Stored items:
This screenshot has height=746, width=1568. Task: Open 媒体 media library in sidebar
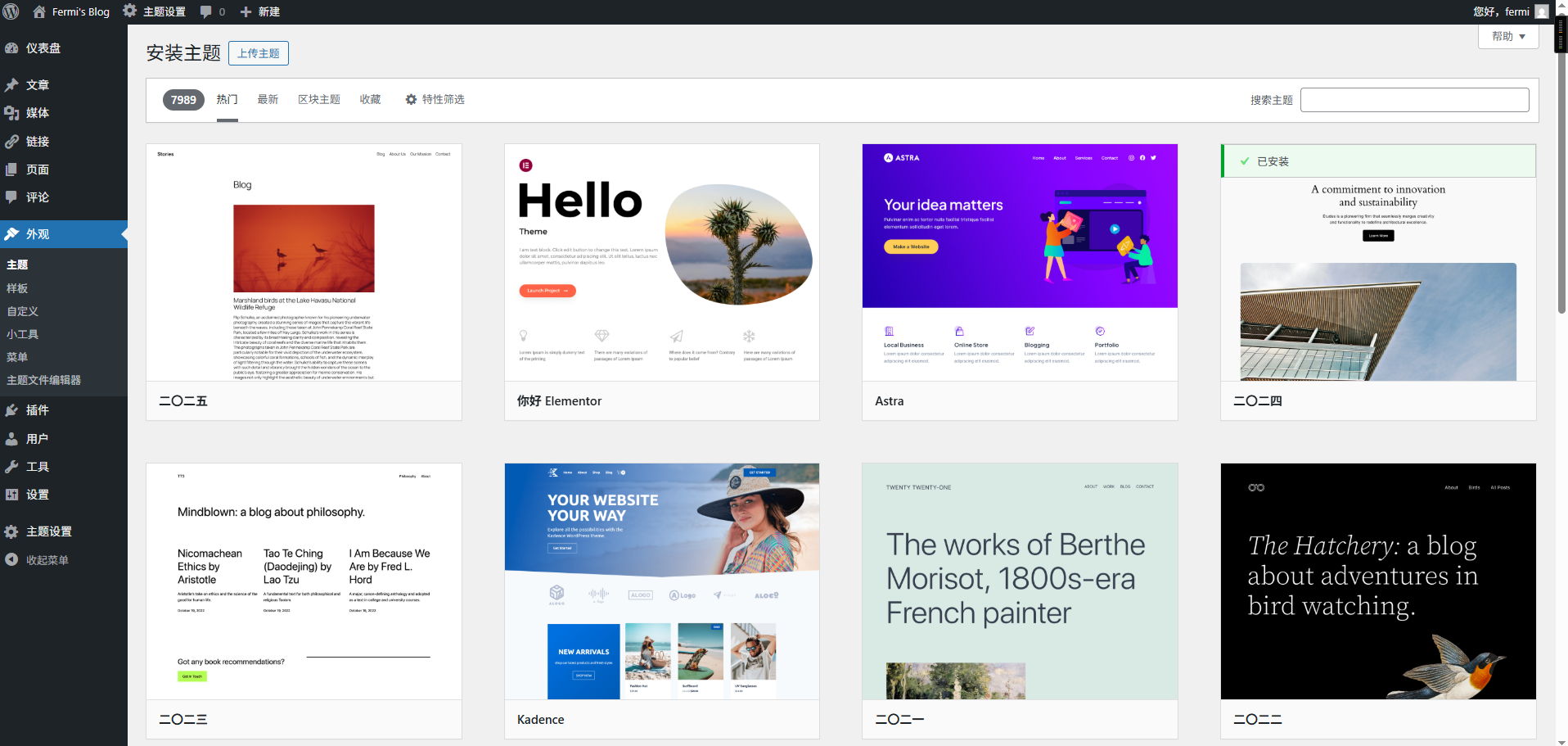[x=37, y=113]
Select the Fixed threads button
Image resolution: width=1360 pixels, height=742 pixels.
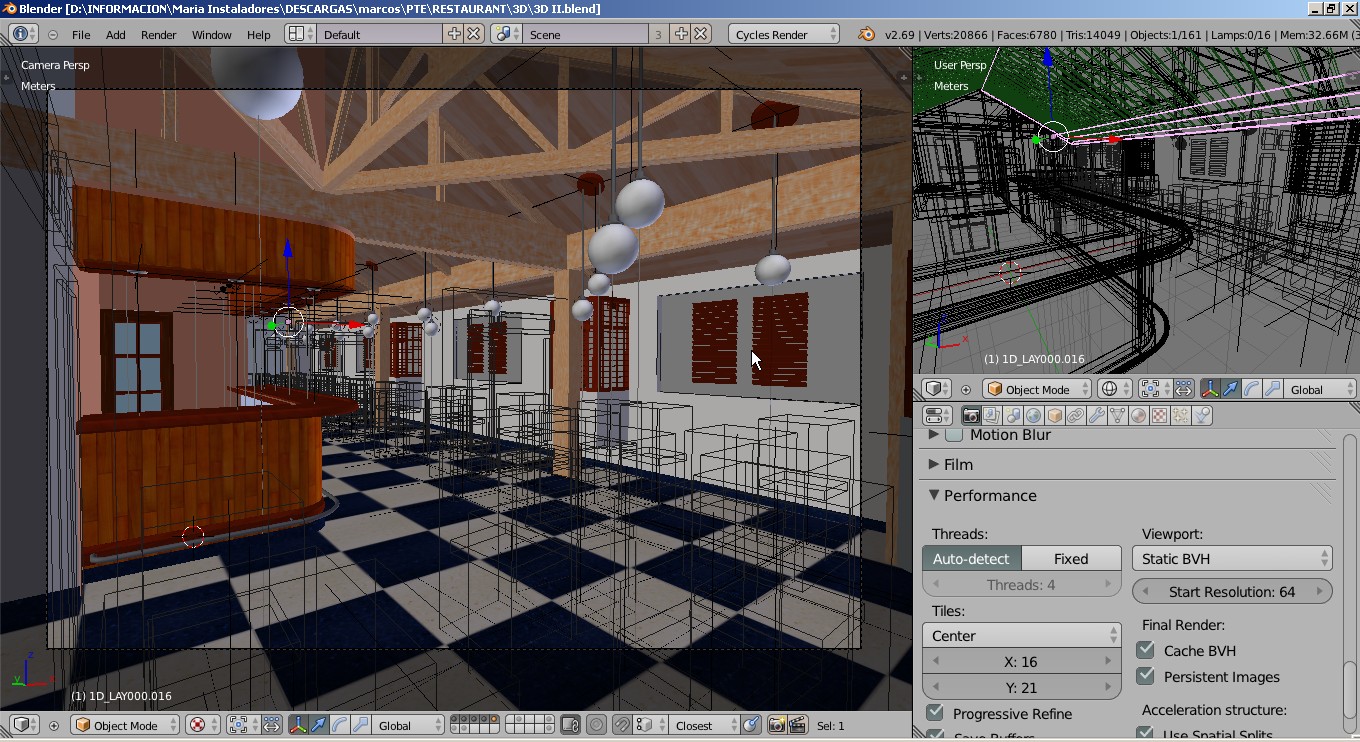pos(1070,559)
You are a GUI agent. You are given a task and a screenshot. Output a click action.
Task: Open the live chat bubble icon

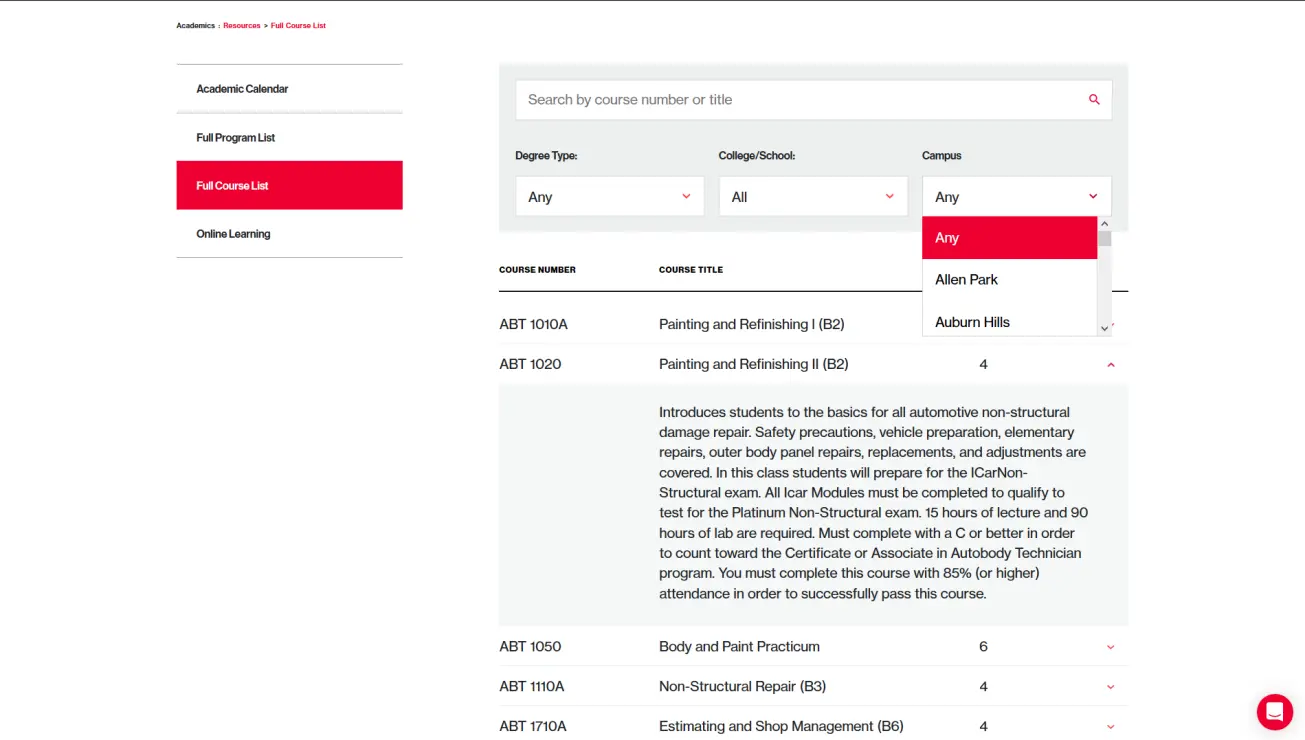click(x=1274, y=711)
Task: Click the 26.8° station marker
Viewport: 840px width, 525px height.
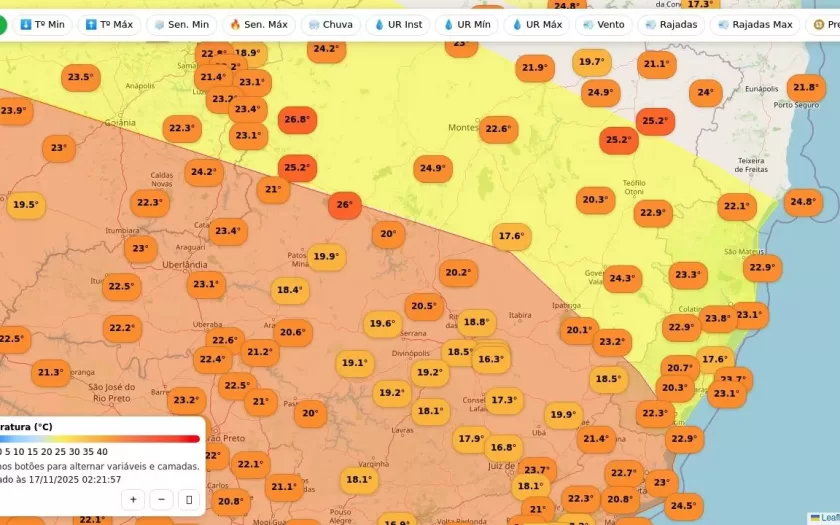Action: click(x=297, y=120)
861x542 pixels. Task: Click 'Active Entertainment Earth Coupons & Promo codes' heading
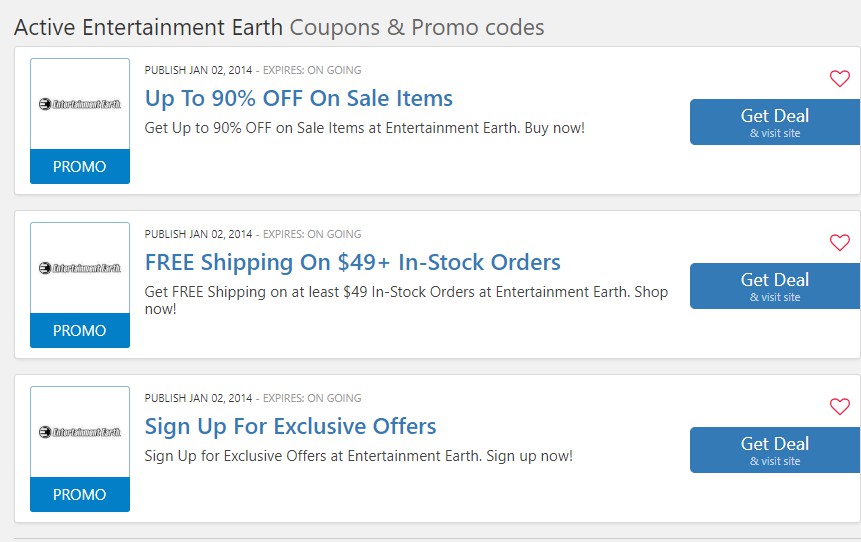click(x=279, y=27)
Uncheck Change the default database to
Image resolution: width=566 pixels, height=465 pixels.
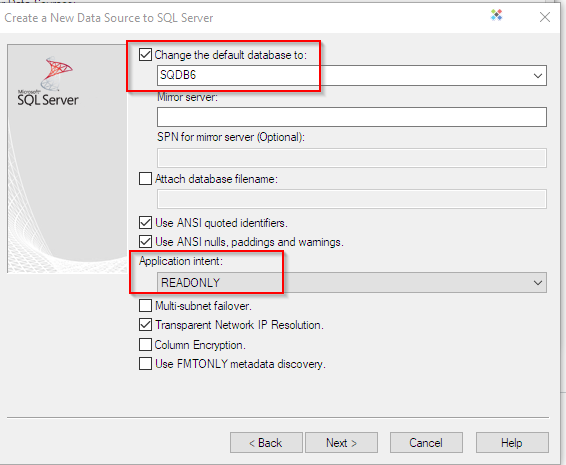pos(145,55)
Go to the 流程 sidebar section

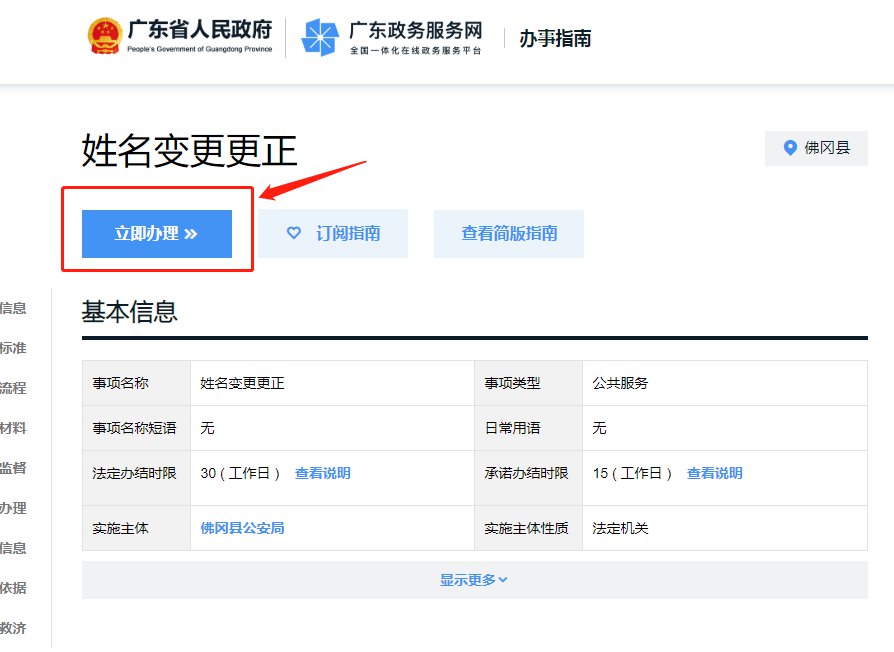coord(13,388)

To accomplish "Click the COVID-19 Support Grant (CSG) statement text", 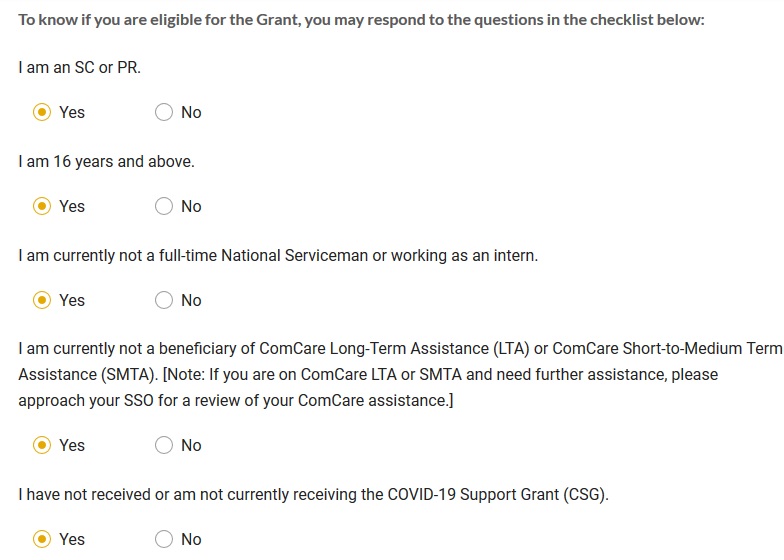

**Instructions to follow:** Once the pictures are removed, output the entries above exactly as given.

**Exercise solution:**
This screenshot has height=746, width=1568. Task: Open 媒体 media library in sidebar
[x=37, y=113]
Select the Fixed threads button
Image resolution: width=1360 pixels, height=742 pixels.
pos(1070,559)
You are a GUI agent. You are given a task and a screenshot. Output a click action.
Task: Open the live chat bubble icon

click(x=1274, y=711)
Task: Click the 26.8° station marker
Viewport: 840px width, 525px height.
Action: click(x=297, y=120)
861x542 pixels. Task: Click 'Active Entertainment Earth Coupons & Promo codes' heading
click(x=279, y=27)
Uncheck Change the default database to
Image resolution: width=566 pixels, height=465 pixels.
pos(145,55)
Go to the 流程 sidebar section

coord(13,388)

To accomplish "Click the COVID-19 Support Grant (CSG) statement text", 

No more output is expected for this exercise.